On Sunday, Clinton visited the Springfield, Ohio, YMCA, where about 700 people gathered, then went to Bowling Green Community Center and Lima High School.
On Monday, about 1,500 people came to see Clinton at Shawnee State University in Portsmouth, Ohio. After stops in Texas on Tuesday and today, Clinton is to head Thursday to Smithfield, R.I.
Rhode Island, which holds a primary Tuesday, is regarded as friendly territory for the Clintons — Hillary Clinton made two stops there Sunday and daughter Chelsea is expected back this weekend.

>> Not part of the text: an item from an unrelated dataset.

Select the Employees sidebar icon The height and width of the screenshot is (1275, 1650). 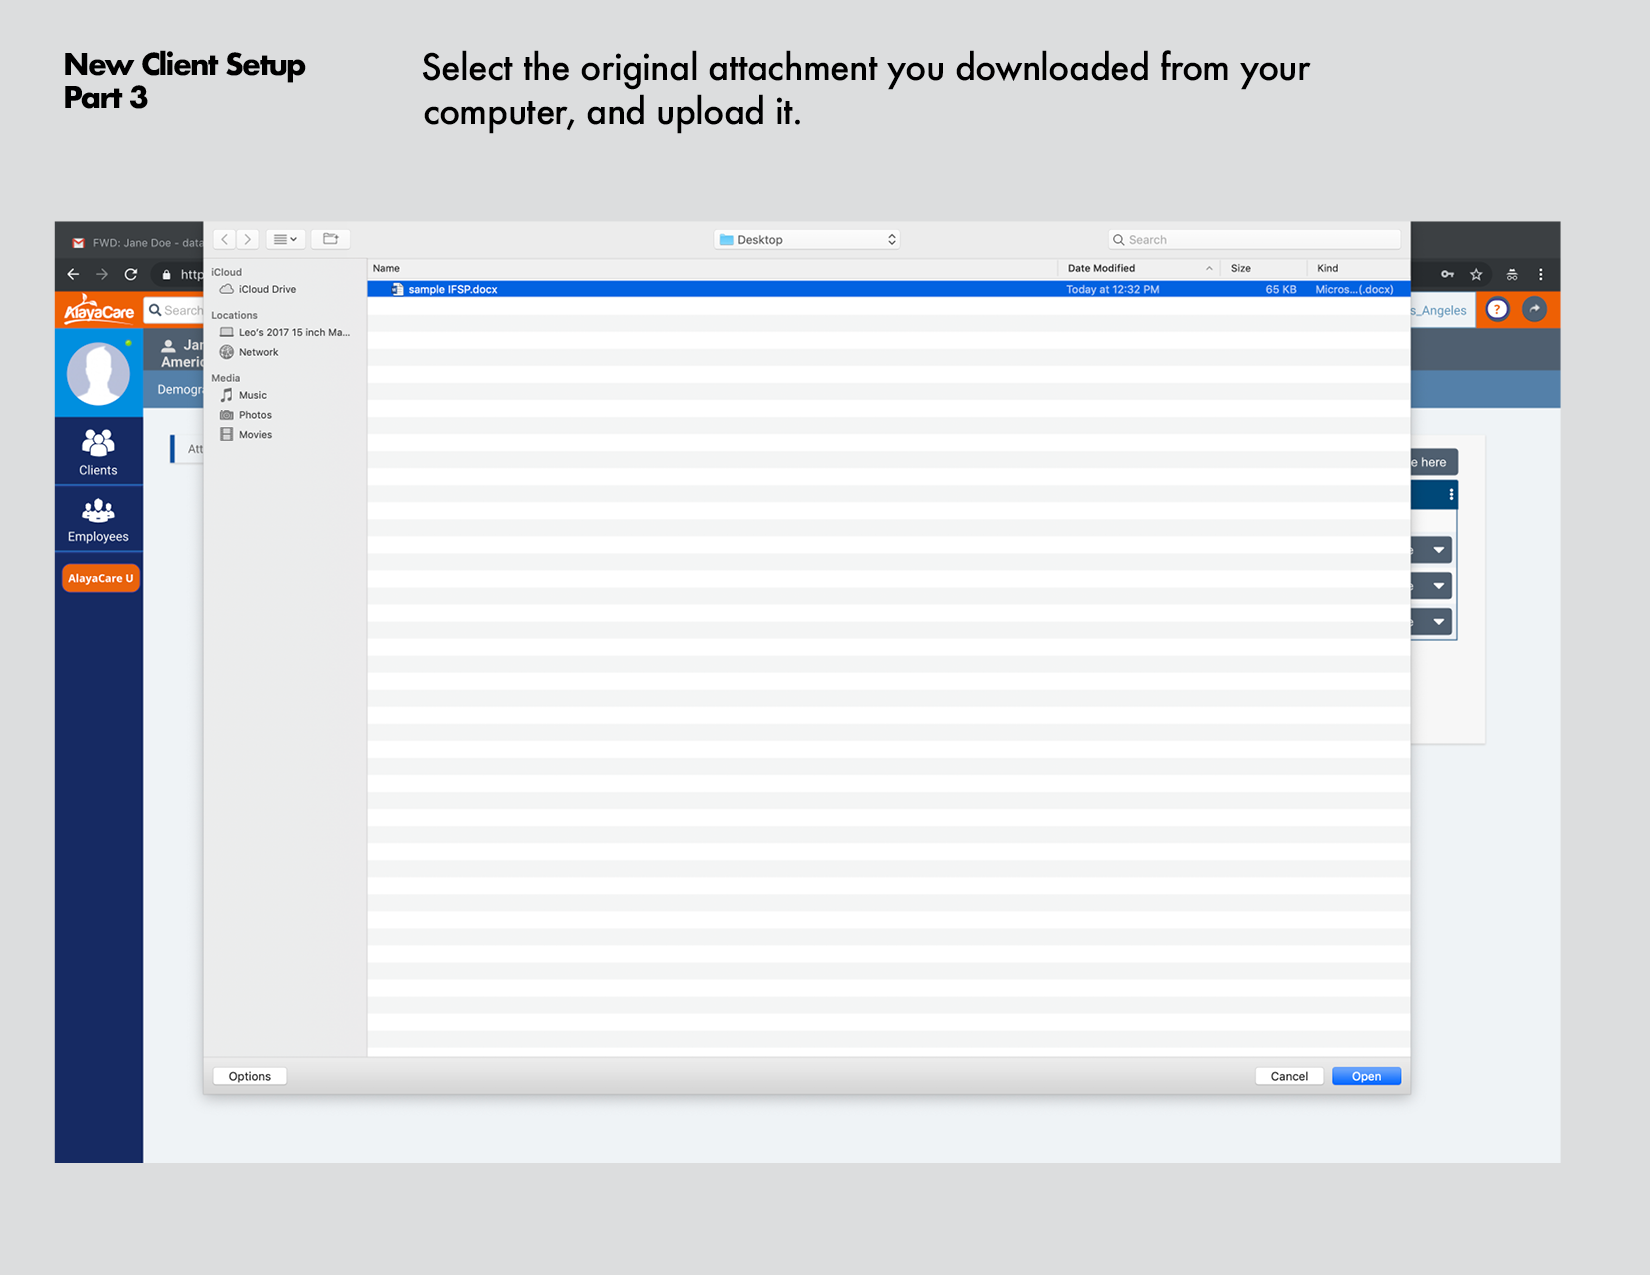coord(98,518)
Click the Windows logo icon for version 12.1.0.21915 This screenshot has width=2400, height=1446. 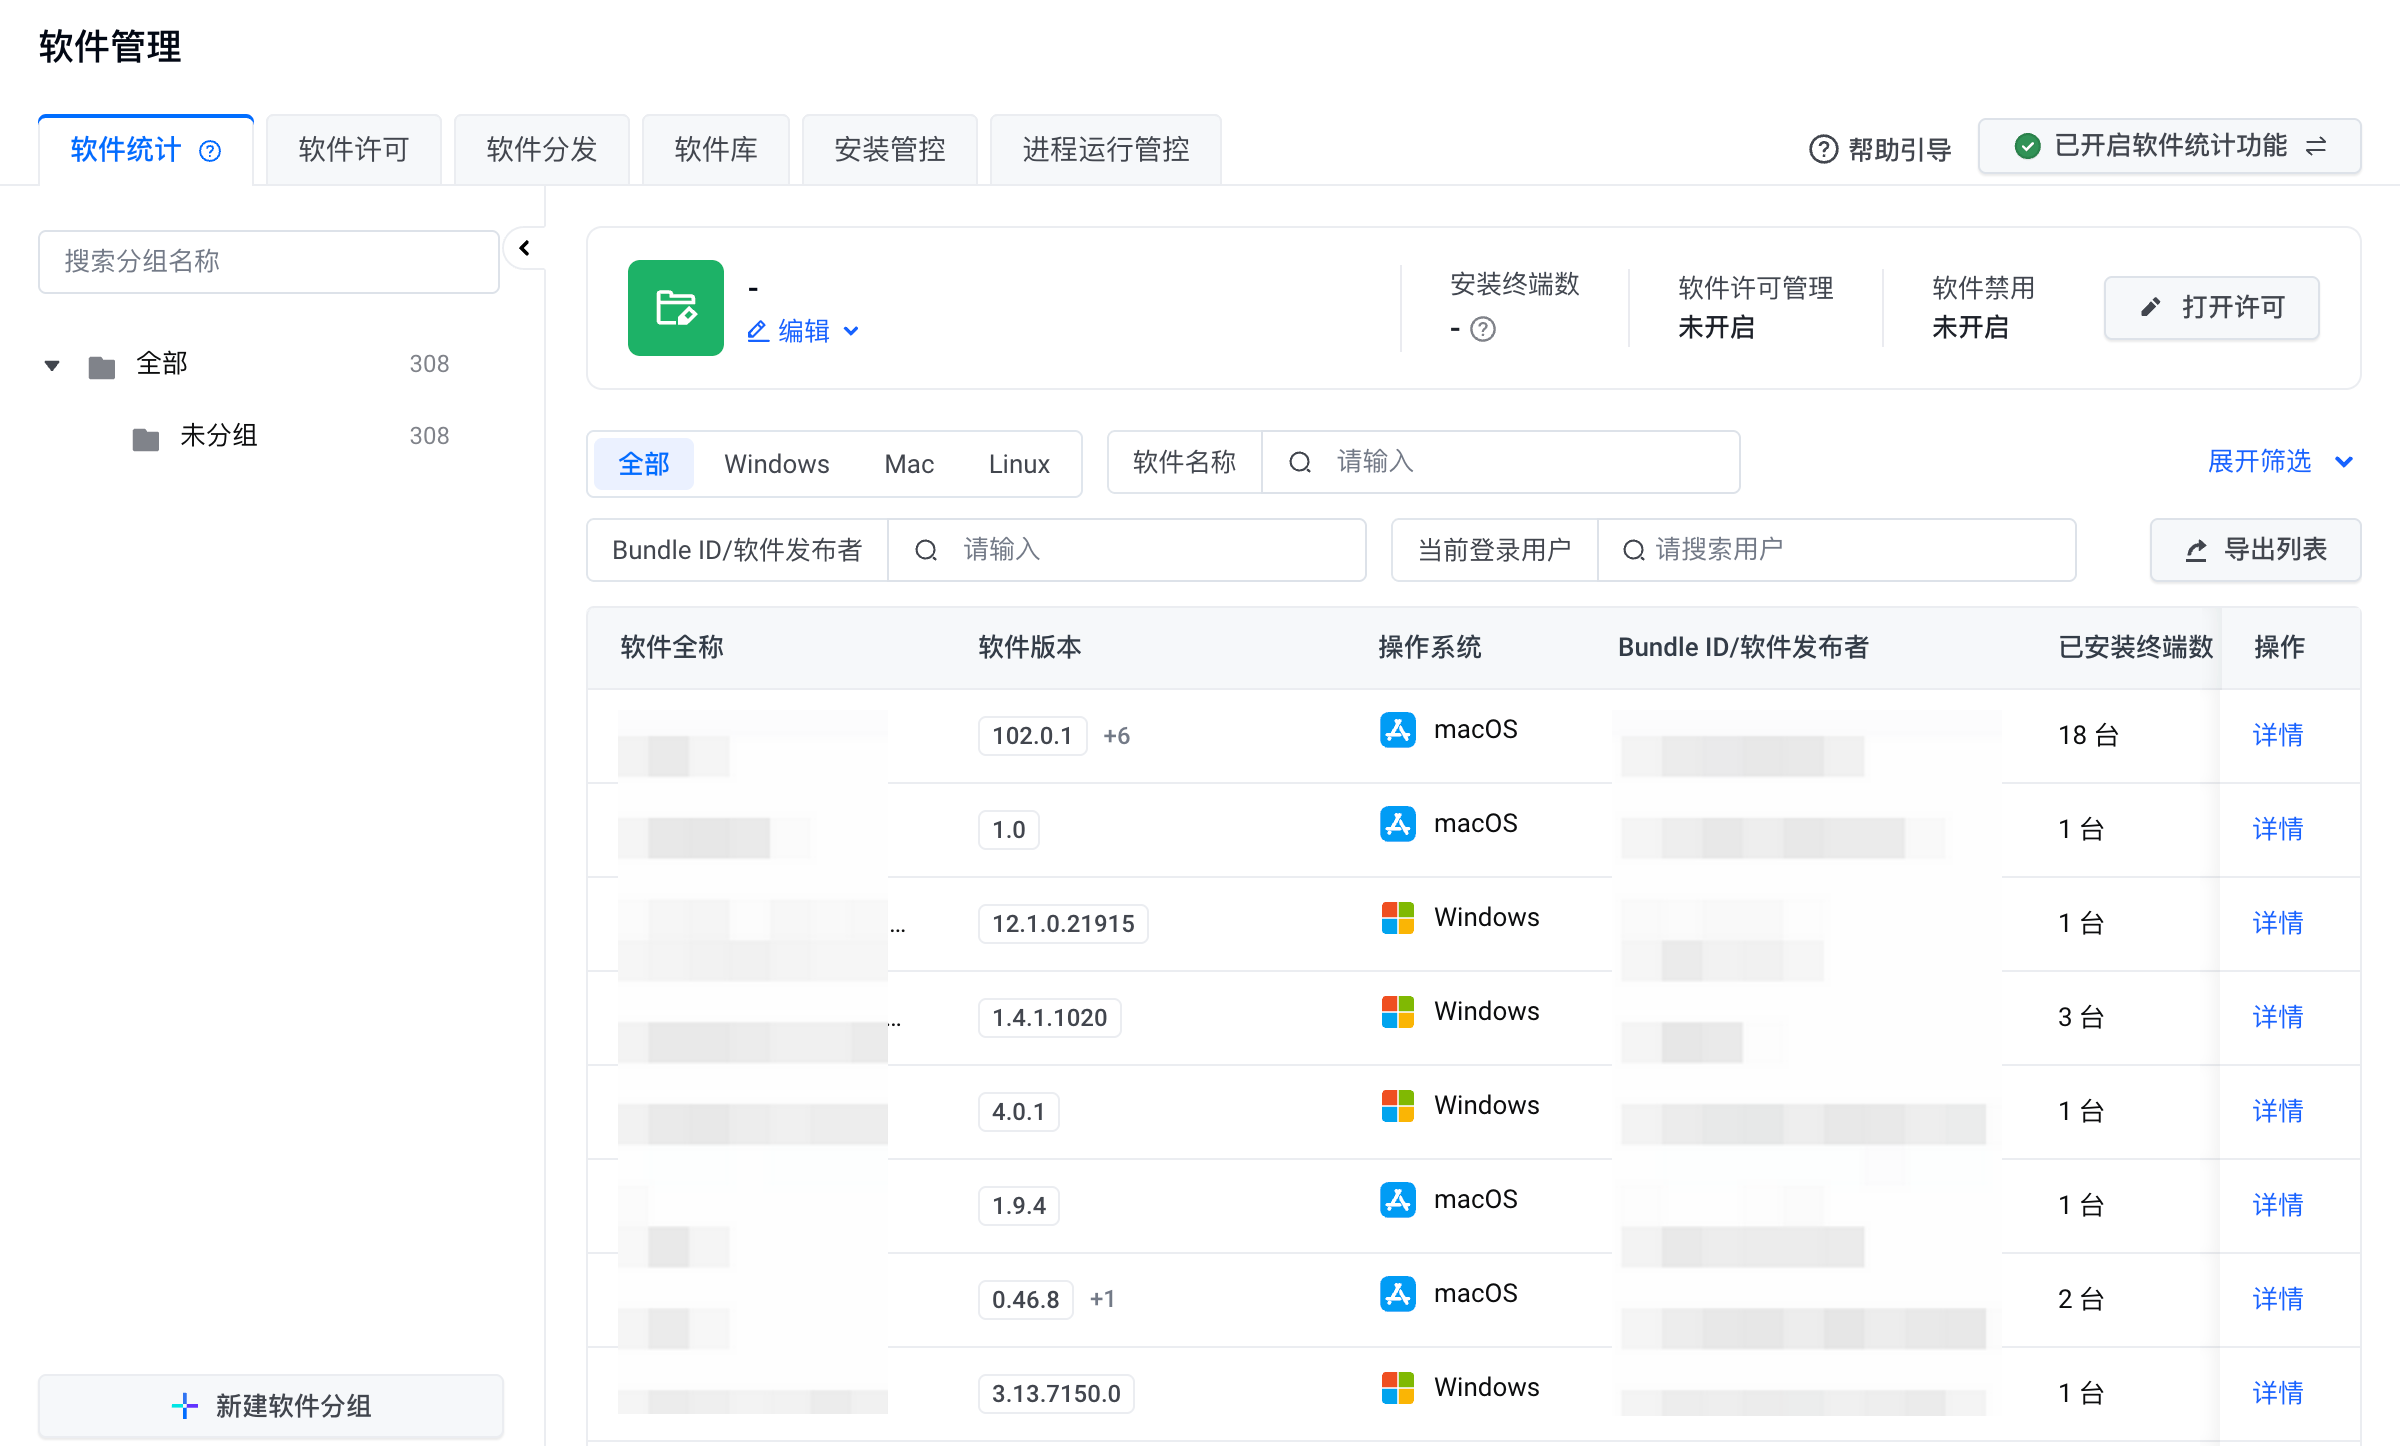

But the national media are focusing on Texas and Ohio, which vote the same day. Should Hillary Clinton lose those but win Rhode Island, it's hardly likely to be seen as the victory that saves her campaign. So why waste Bill there?
Look at it this way, suggested West: Should Hillary Clinton survive the Tuesday contests, she'll be engaged in a dogged struggle for every convention delegate, so she has to send Bill where the delegates are.
"Rhode Island has a lot of constituencies that are usually pro-Clinton," West said, so it offers an easy way to pick up some delegates.
That's also why Bill Clinton is expected to head back to smaller Ohio venues later this week. The appearance of a former president in places such as Marion and Mansfield could get voters excited and give them fresh incentive to vote for his wife.